These two who were aggrieved by the said ruling, preferred an appeal against it.  They filed their Memorandum of Appeal on 19/5/2006.

They have now moved this court and seek orders to stay the execution of the aforementioned order pending the hearing and determination of their appeal.  They rely on the several grounds that:

“1.   That the verifying affidavit and the supporting affidavit sworn on 20th March 2005 offend the oaths and statutory declaration act in a most fundamental way.

2.   That the application dated 20th March 2005 and the entire suit thereof offends order 1 rule 3 of the civil procedure rules as to joining of Defendants.

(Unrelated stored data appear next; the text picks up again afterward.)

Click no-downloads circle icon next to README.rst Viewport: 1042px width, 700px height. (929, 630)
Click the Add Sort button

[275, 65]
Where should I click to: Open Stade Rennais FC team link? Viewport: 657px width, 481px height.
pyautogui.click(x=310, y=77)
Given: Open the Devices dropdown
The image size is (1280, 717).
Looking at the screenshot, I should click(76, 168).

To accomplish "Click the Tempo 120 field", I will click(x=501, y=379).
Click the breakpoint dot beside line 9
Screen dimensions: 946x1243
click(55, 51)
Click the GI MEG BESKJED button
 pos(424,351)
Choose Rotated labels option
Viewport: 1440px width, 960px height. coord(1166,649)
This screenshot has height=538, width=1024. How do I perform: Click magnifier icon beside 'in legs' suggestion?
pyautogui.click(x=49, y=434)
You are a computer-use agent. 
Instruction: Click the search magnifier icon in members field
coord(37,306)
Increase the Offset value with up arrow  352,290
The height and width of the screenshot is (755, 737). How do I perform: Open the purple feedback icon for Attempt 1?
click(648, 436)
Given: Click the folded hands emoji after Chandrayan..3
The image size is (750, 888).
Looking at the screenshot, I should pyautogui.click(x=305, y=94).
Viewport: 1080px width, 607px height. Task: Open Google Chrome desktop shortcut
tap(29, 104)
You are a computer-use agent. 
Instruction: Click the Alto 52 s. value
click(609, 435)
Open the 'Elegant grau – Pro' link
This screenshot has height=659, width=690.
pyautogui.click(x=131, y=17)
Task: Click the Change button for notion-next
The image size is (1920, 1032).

3.   That in the obtaining circumstances and for the reasons stated herein above the suit and application cannot stand and should be struck out with costs to the defendants.”

It was the submission of their counsel Mr. Gicheru, which fact was not denied, that the respondent who is already married and who currently lives with the said wife intends to take the minor to his place of residence, outside the jurisdiction of this court. It was however his view, that since the suit in lower court is yet to be finalized there would be no guarantee that the minor would be returned within this jurisdiction if required, more so because the respondent has admitted that he finds the travel too expensive, and that in the circumstances he might not be able to bring the minor back if required to do so. He urged the court to find that the respondent stands to suffer no prejudice if he waits for the suit to be heard and determined, and therefore urged the court to maintain the status quo.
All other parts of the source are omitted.